Словно в том смысл и предназначенность явленной на свет любой человеческой души – чтобы обрести это грандиозно-спокойное чувство _сени отеческой_, а людское множество вокруг себя воспринимать как родное, неисчислимое, кровное братство. Но Мария Яковлевна Трушкина не распознала природы, голоса и мощи Леса в головокружительной московской толпе – их одинаковую стихийность и отсутствие общей цели (несмотря на то, что существование-то было общим, тесным, совокупным, лесным). Она быстро вошла во вкус московской жизни 2-й половины XX века, как быстро освоился со своим новым положением и Степан Тураев, который в тесноте вонючей, шаркающей ногами по шоссе колонны пленных вдруг ощутил угрюмую мрачность заболоченного вдоль реки Ушор чернолесья, комариного царства, непроходимых болотных джунглей с трясинами, над которыми женственно, прельстительно клонятся отягощенные гроздьями доспевших ягод кусты красной калины. И это мгновенное воспоминание о калиновом лесном углу, где неуютно, опасно и ходить трудно и утомительно, но где всё пространство до предела жизненаполненно и в этом смысле всё здраво и закономерно – даже существование каждой болотной травинки, из которой потом образуется торф, – промелькнувшее воспоминание открыло пленённому фашистами Степану Тураеву, что происходит с ним и другими несчастливцами вокруг него. А происходит, быть может, и нечто тяжкое, безрадостное, как пьянка леших с ведьмами на трясине, – но опять-таки вполне закономерное для жизни человеческой, которая есть продолжение жизни древесной.

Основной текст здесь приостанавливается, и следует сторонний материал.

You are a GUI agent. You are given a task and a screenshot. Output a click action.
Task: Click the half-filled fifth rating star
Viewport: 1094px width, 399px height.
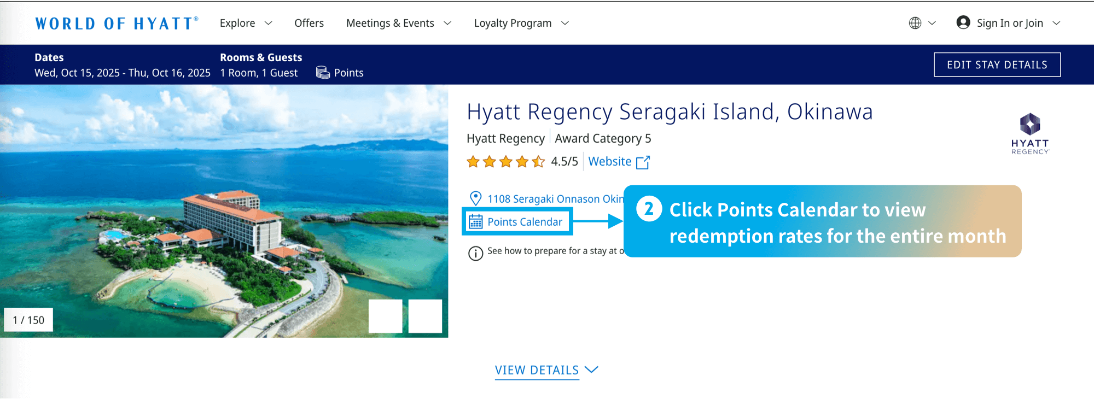538,161
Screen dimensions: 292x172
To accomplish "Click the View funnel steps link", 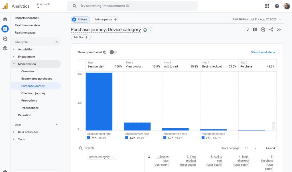I will pyautogui.click(x=263, y=52).
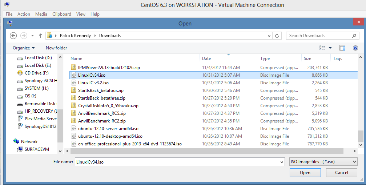Click the Up one level arrow
This screenshot has height=185, width=366.
(40, 36)
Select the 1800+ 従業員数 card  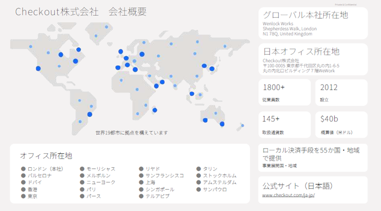(x=283, y=92)
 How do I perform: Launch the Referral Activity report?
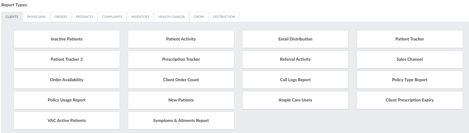pos(295,59)
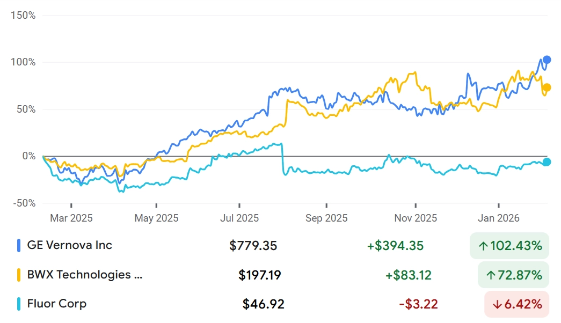This screenshot has width=561, height=323.
Task: Click the red 6.42% loss badge
Action: tap(517, 305)
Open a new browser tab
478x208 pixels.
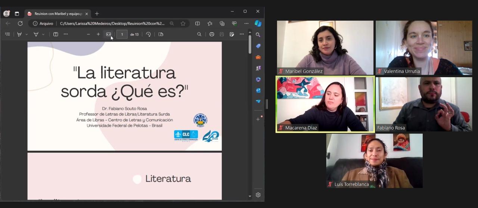point(97,14)
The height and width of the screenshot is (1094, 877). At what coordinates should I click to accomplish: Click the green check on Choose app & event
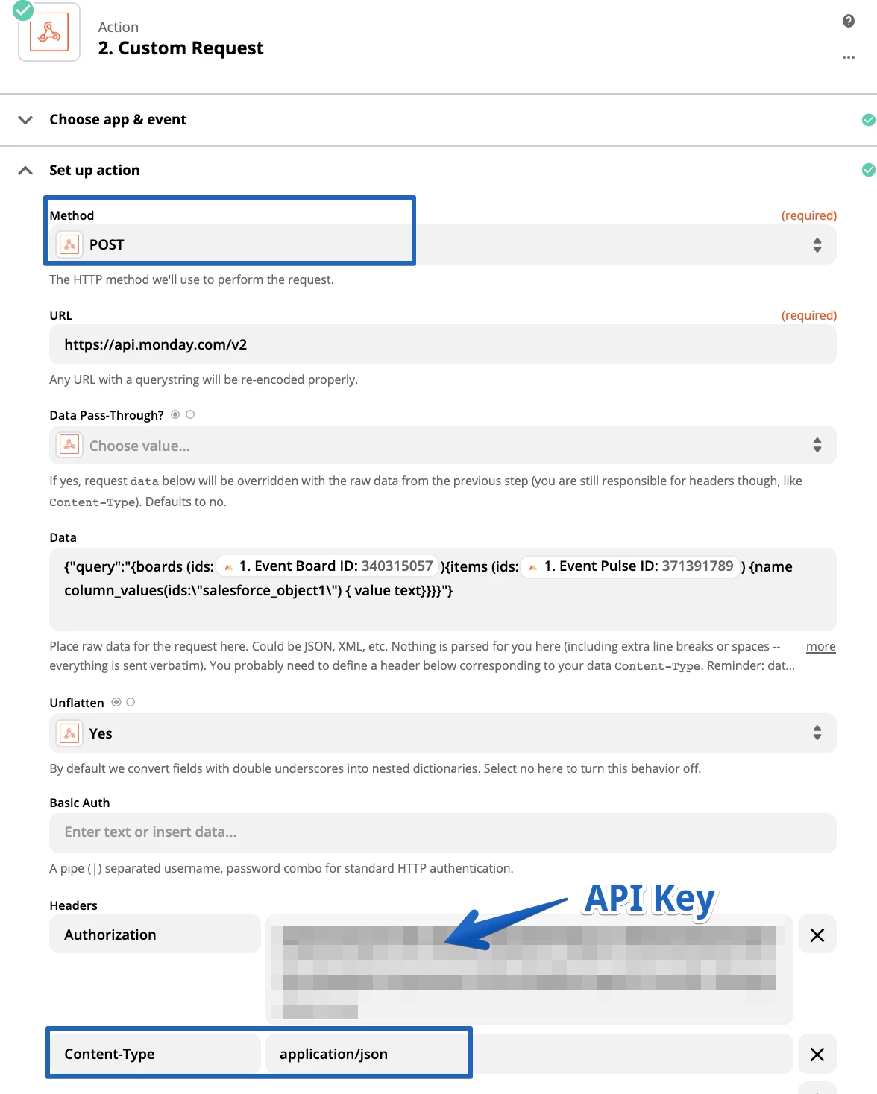tap(868, 120)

Город – это Лес, и концлагерь – тоже Лес, и фашизм, и капитализм, и социализм – это кипение лесных снов, называемых историей человеческой. Когда-нибудь сны эти прекратятся – и проснётся Отец-лес, чтобы познать явь подлинного космического бытия. Эта явь конечно же не касается нас, ибо мы всего лишь частички сновидений Отца-леса, а нам кажется, что людское бытие есть в мире всех явлений единственно неоспоримая реальность. Заблуждение, быстро поправляемое тем самым фокусом, который мы назвали временем.